In the entries that follow, repeat exactly the lines from the one that has "Where should I click to: Collapse" through the one that has "Where should I click to: Expand", but omit pictures.

[RECORDS PROVIDED]
━━━━

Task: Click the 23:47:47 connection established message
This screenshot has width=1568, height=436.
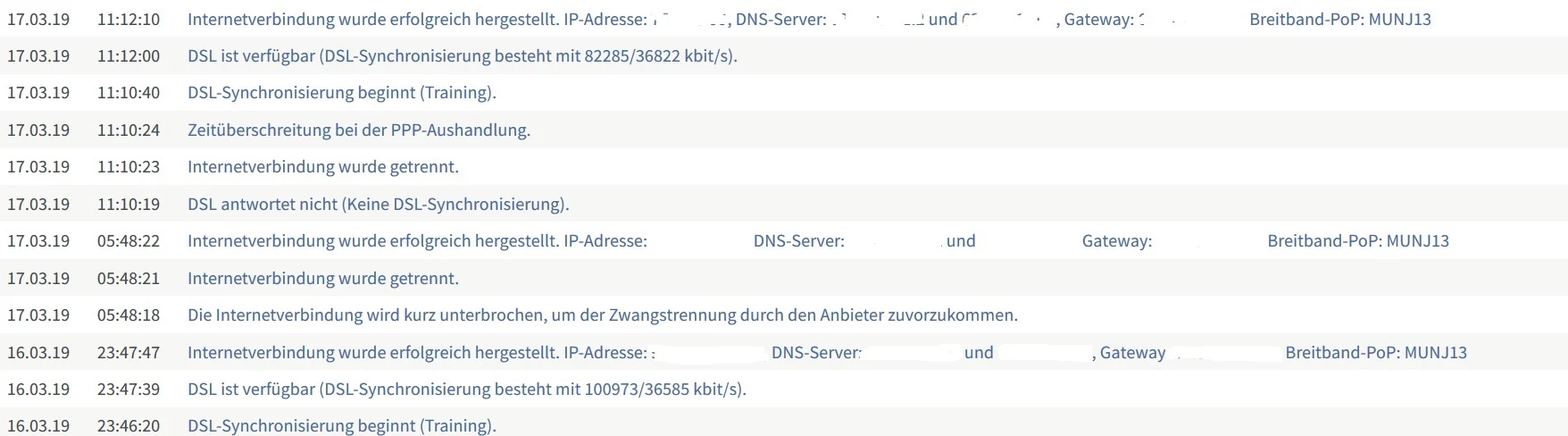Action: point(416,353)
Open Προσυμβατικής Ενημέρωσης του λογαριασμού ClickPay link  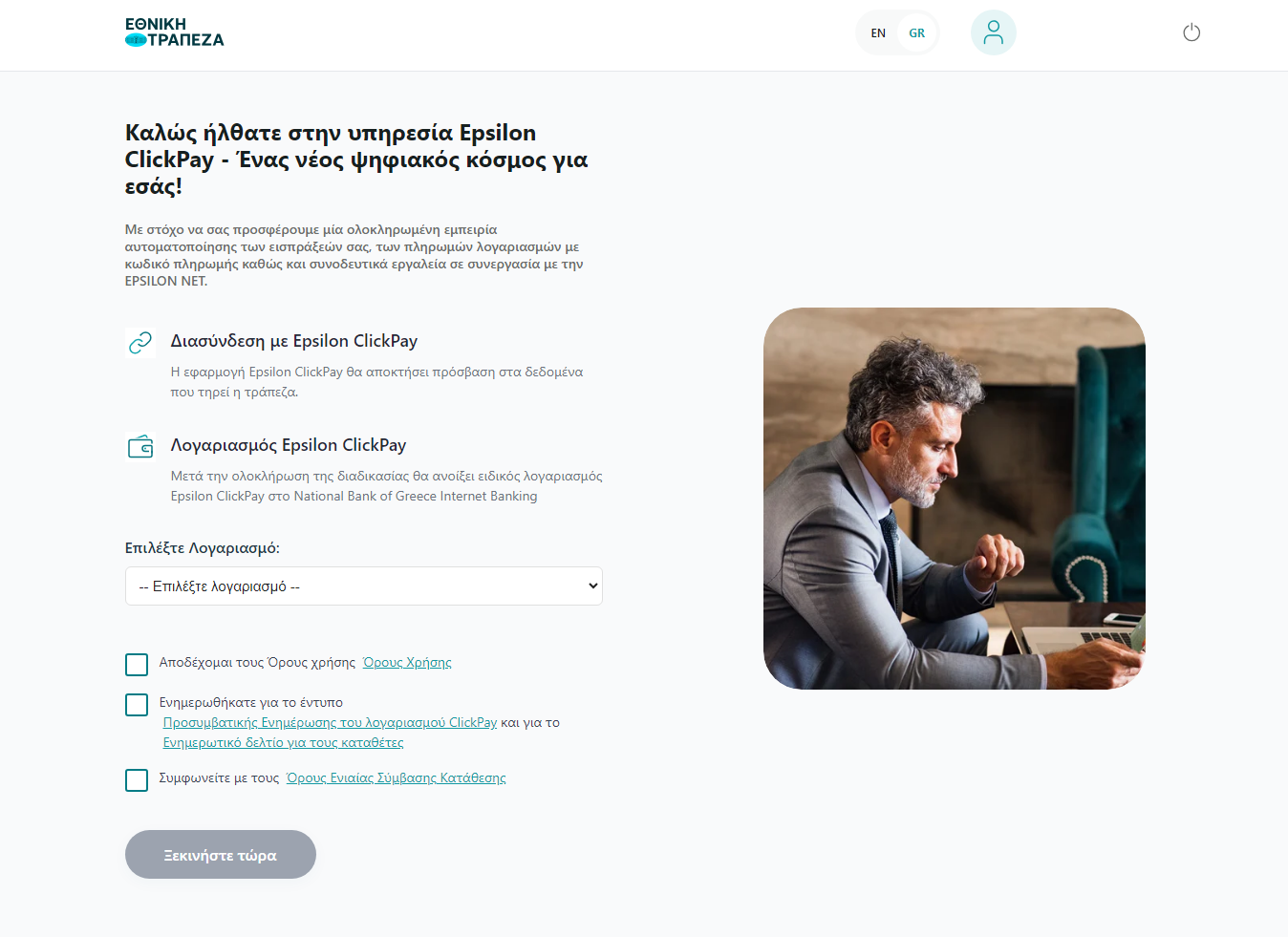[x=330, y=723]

━━━━

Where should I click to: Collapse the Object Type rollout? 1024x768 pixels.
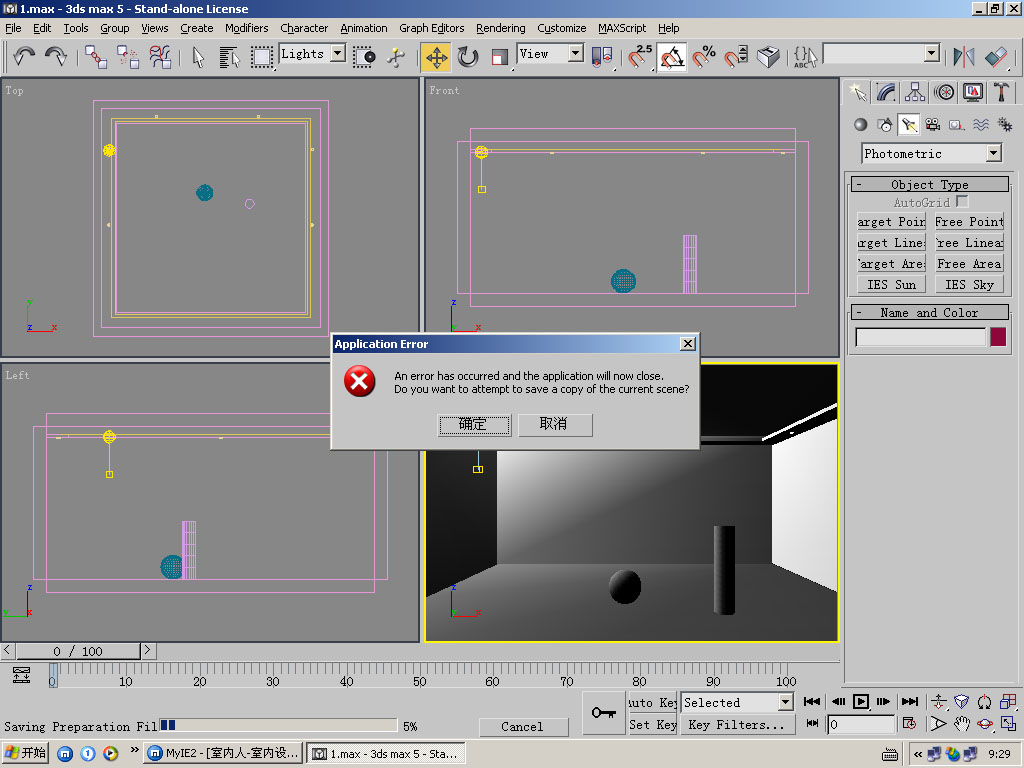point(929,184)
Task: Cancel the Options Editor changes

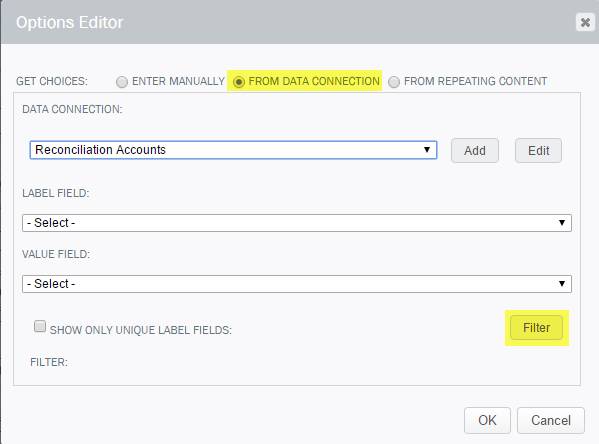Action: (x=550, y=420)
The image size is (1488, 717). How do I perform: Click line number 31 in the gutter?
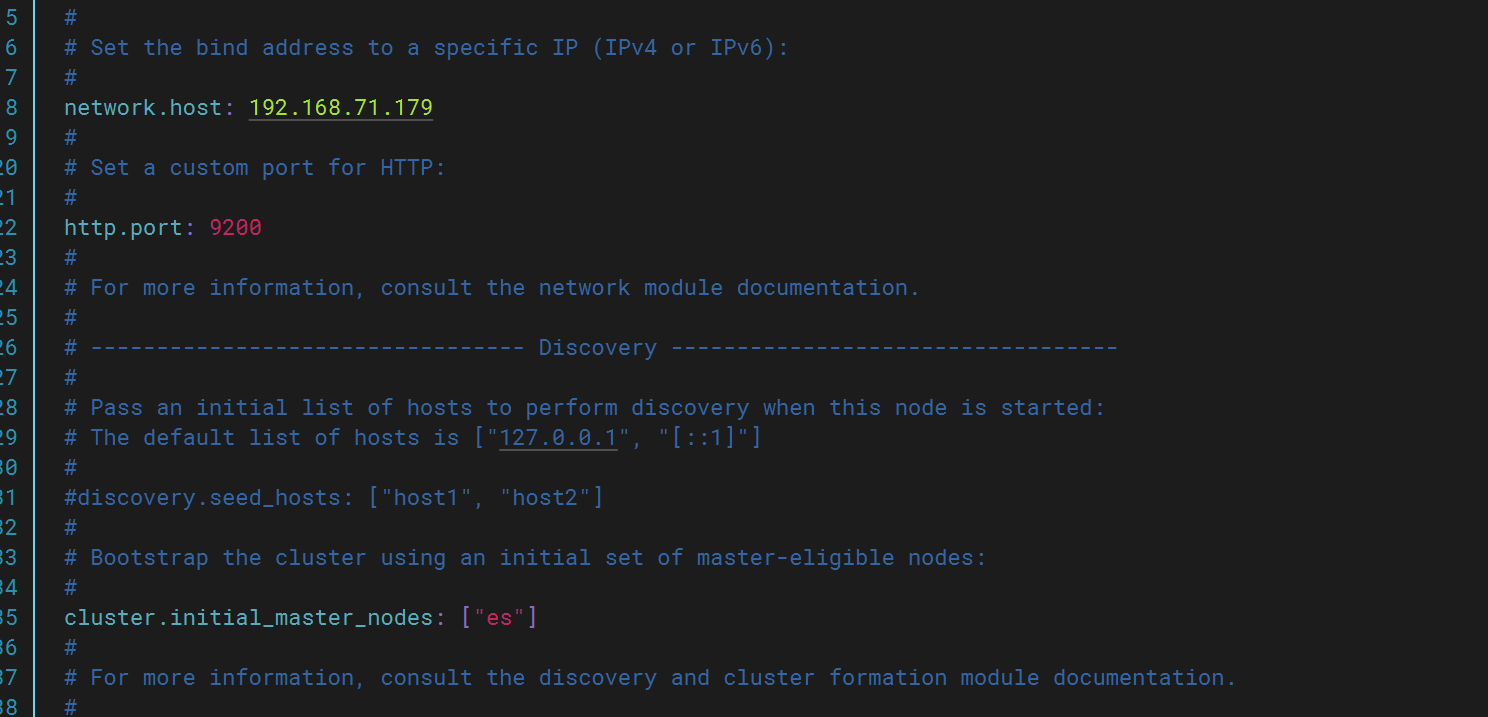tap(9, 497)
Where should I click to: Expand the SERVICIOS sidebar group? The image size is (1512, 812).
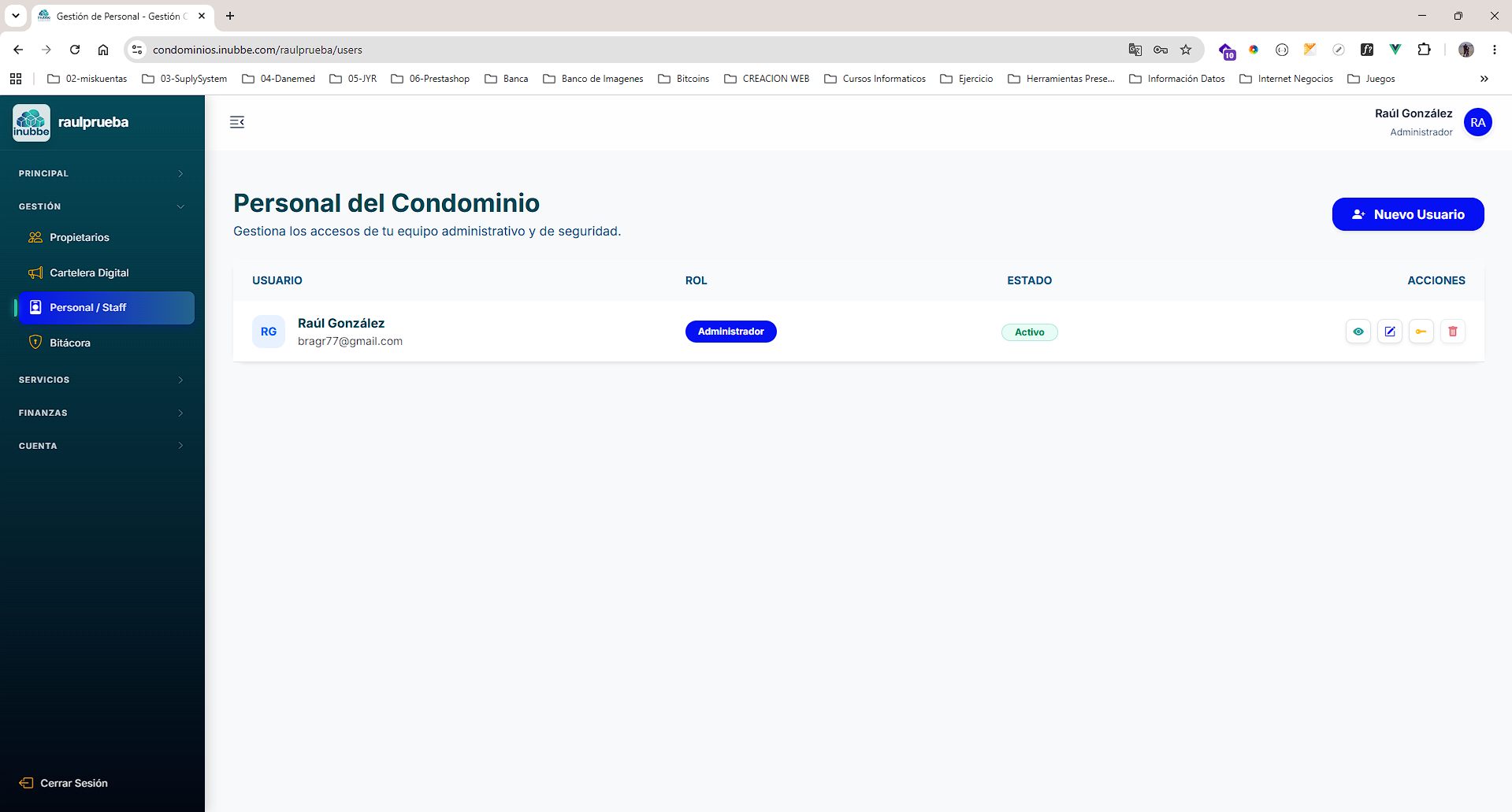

━━━━

[TASK ANSWER]
Where should I click to: Collapse the Object Type rollout? 1024x768 pixels.
point(929,184)
Task: Cancel the Options Editor changes

Action: (x=550, y=420)
The image size is (1488, 717). How do I perform: Click line number 31 in the gutter?
tap(9, 497)
Where should I click to: Expand the SERVICIOS sidebar group? The image size is (1512, 812).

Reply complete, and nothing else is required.